━━━━━ Items

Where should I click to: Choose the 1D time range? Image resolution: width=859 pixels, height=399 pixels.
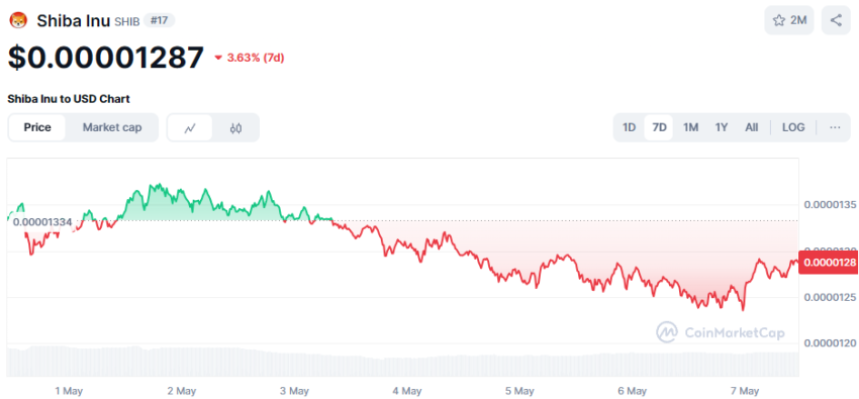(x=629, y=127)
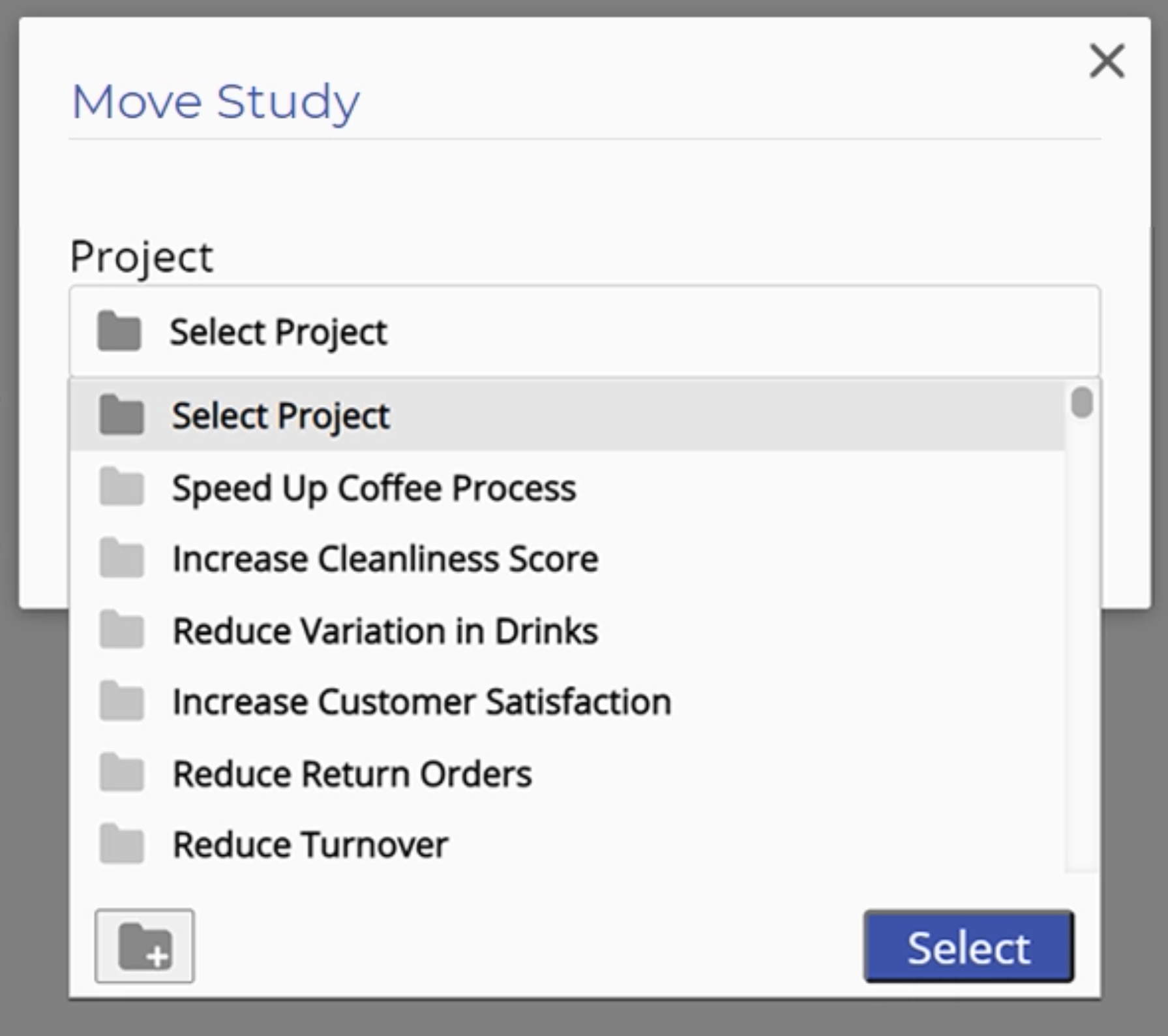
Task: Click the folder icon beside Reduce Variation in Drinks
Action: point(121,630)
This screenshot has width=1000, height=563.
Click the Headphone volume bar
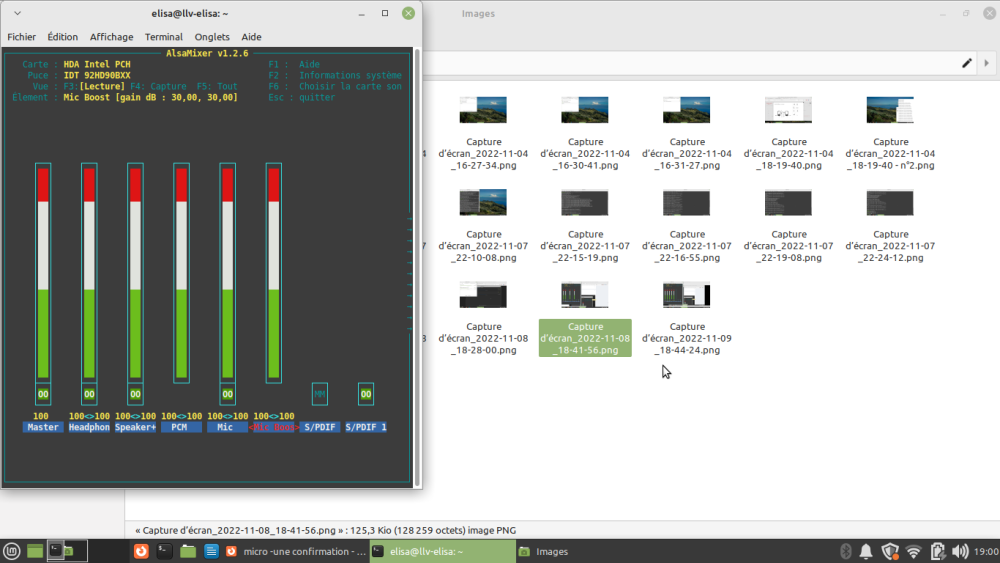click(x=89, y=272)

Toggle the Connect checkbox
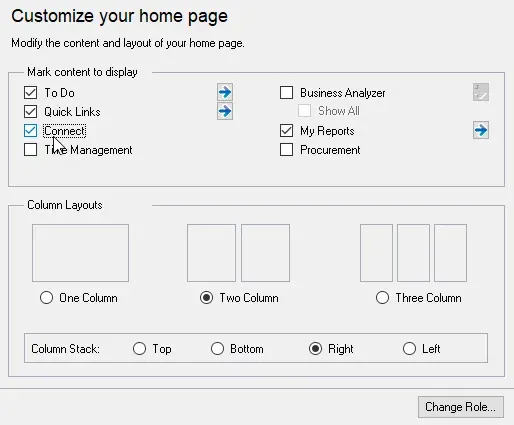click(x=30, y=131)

━━━━━━━━━━

Problem statement:
Turn every line of the records into a numbered list, skipping blank lines. Leave the pictures out of your answer.

Response:
1. Where should I click to: Choose the 1D time range? Image resolution: width=859 pixels, height=399 pixels.
2. (x=629, y=127)
3. Task: Click the folder icon beside Reduce Variation in Drinks
4. Action: point(121,630)
5. This screenshot has width=1000, height=563.
6. Click the Headphone volume bar
7. click(x=89, y=272)
8. Toggle the Connect checkbox
9. click(x=30, y=131)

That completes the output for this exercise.